Records from a data collection:
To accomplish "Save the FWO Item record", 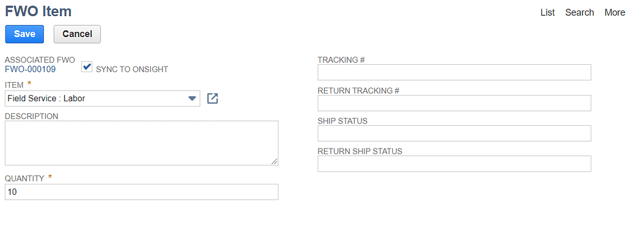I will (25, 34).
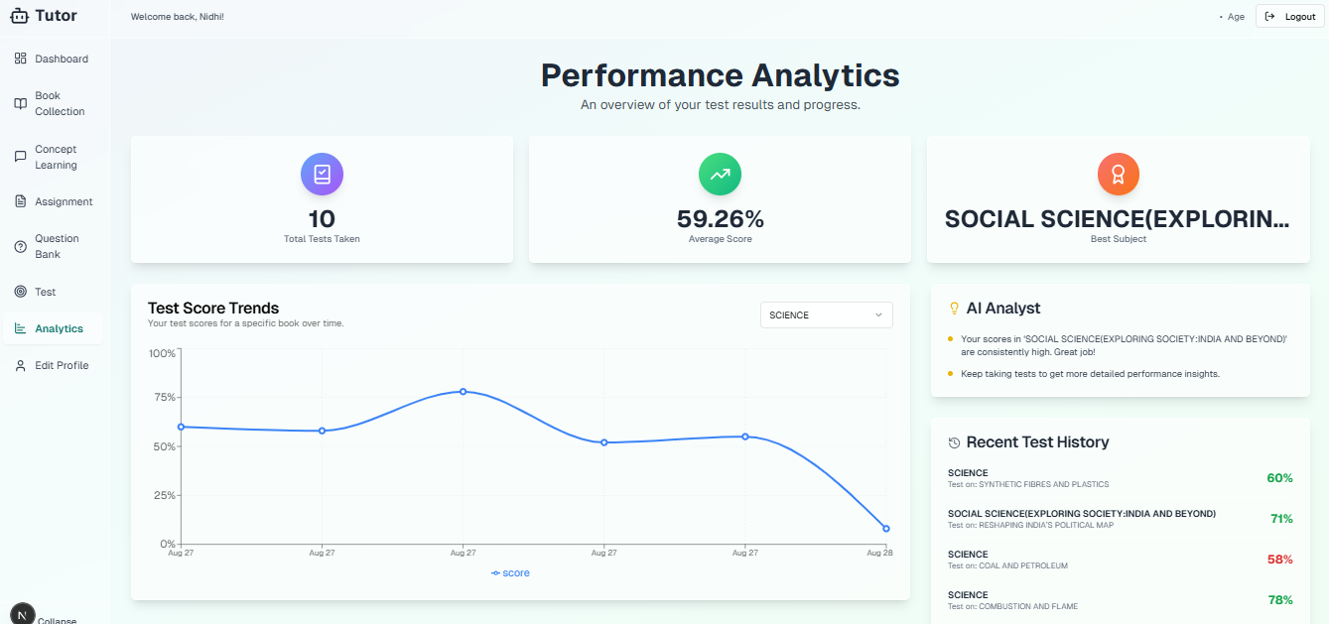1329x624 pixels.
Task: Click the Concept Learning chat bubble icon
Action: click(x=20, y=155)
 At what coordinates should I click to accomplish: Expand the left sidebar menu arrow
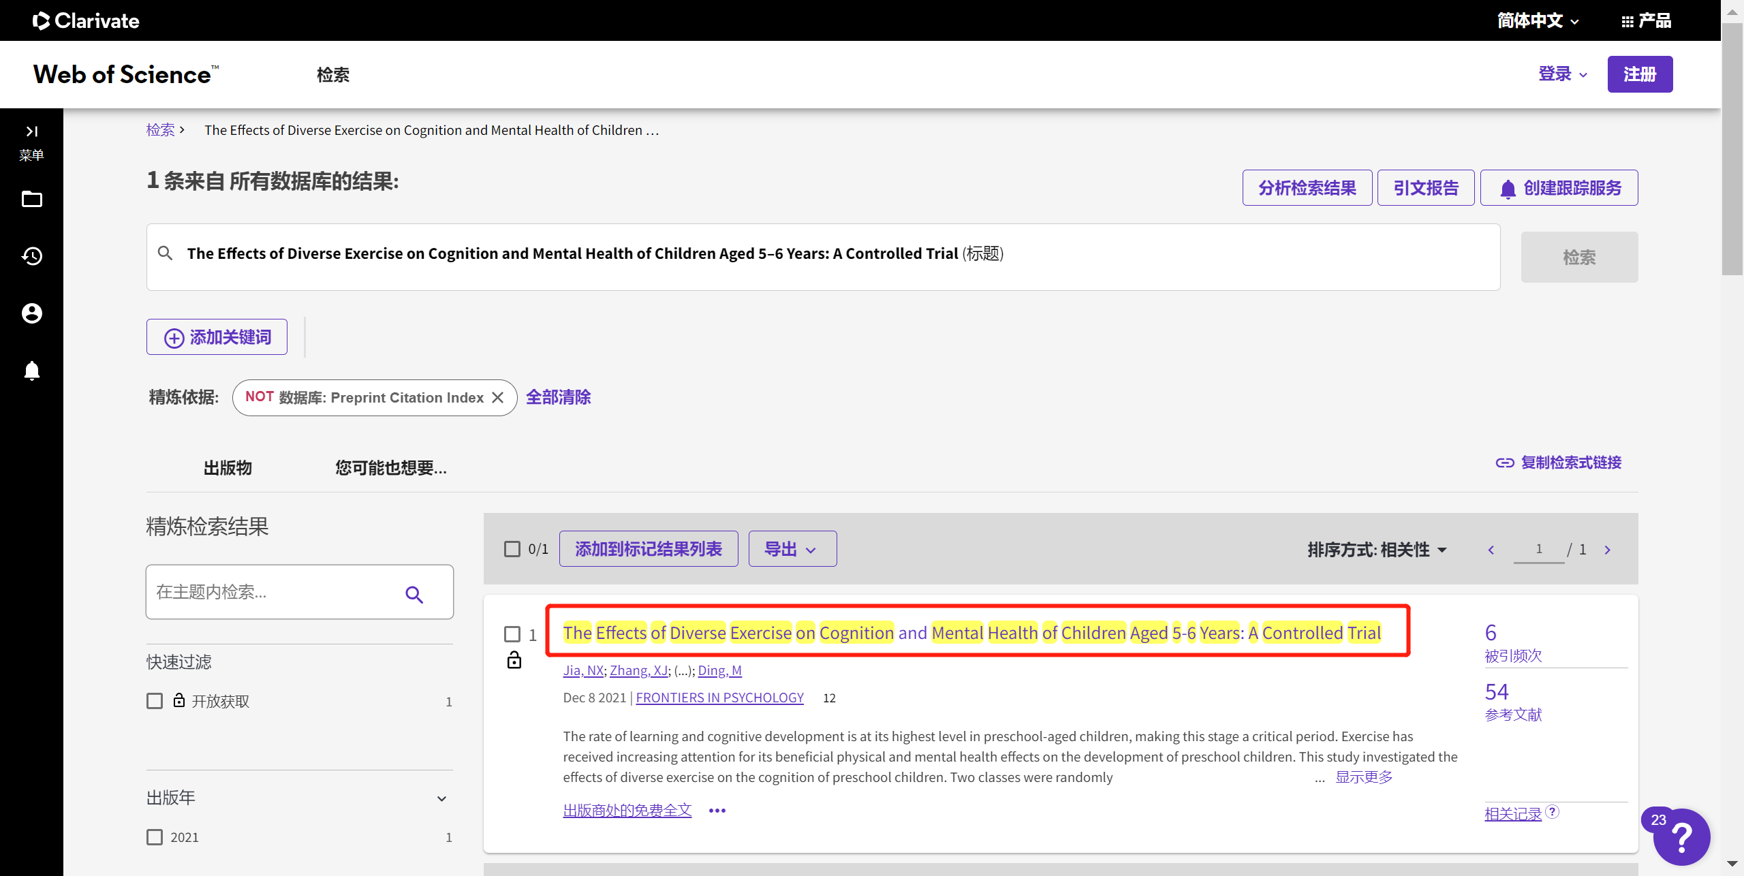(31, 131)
--
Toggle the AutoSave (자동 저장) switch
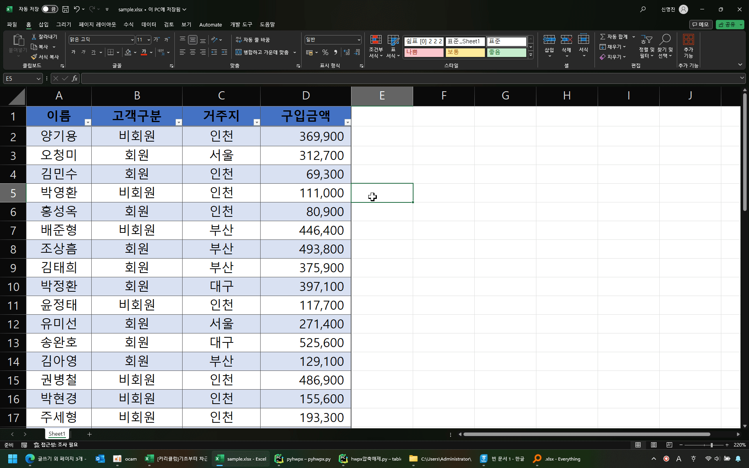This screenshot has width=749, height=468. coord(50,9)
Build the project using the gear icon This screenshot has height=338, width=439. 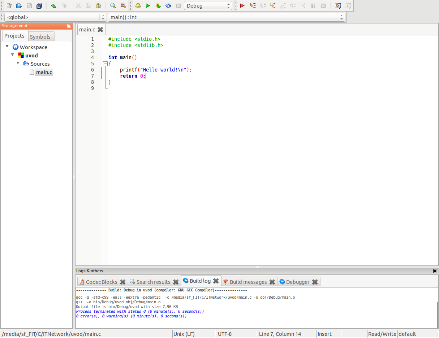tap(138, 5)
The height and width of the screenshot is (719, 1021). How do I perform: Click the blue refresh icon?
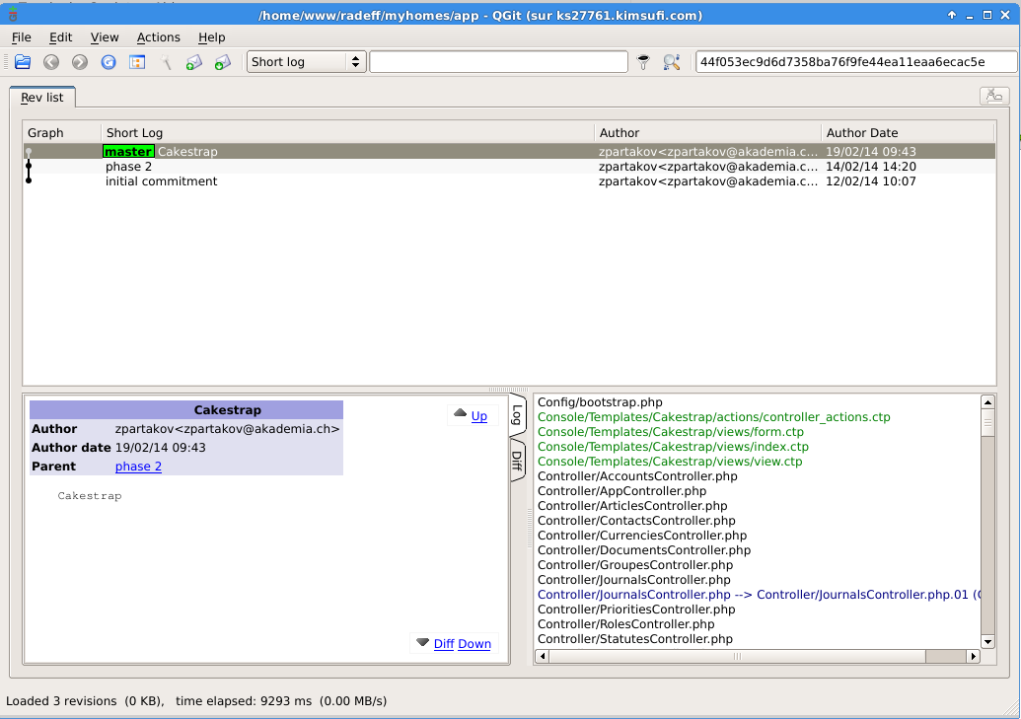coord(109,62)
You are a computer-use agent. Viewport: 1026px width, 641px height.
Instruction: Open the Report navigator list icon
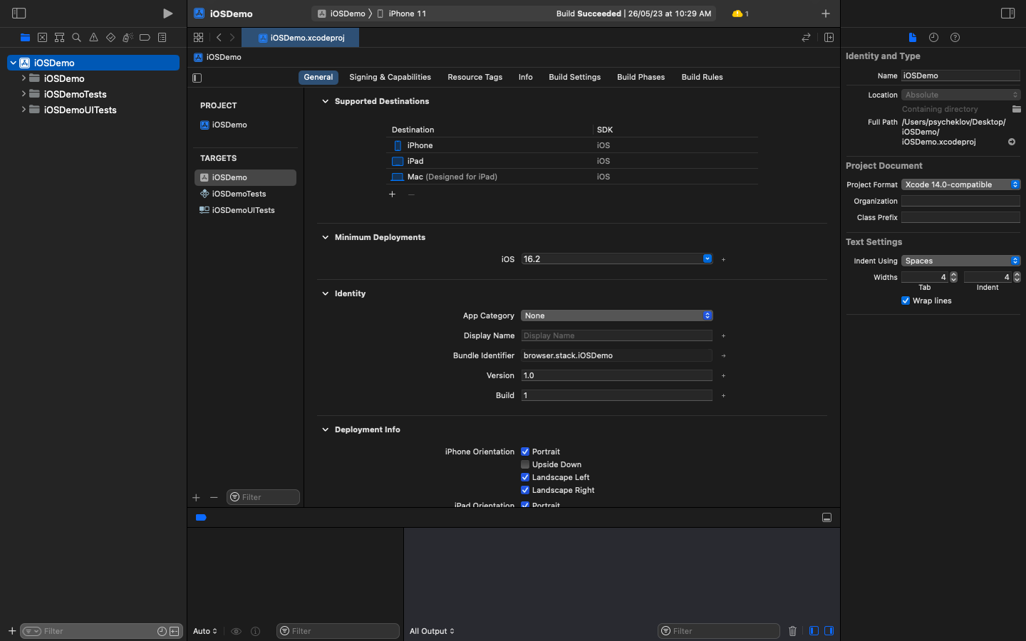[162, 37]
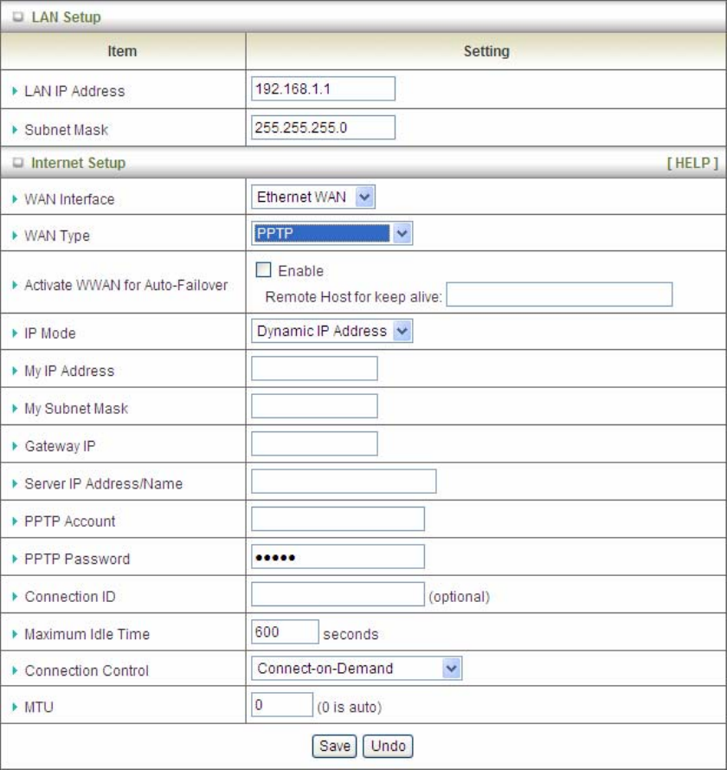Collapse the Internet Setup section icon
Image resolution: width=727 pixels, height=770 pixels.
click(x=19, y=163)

- [Aim of the exercise]: Can you reproduce the material between the lines holding "You are a computer-use" and "click(x=19, y=163)", inclusive, changing "Report navigator" to "Issue navigator" and keeping everything else the same? Leave the pictures out.

- [Worked solution]:
You are a computer-use agent. Viewport: 1026px width, 641px height.
Instruction: Open the Issue navigator list icon
[162, 37]
Collapse the Internet Setup section icon
Image resolution: width=727 pixels, height=770 pixels.
click(x=19, y=163)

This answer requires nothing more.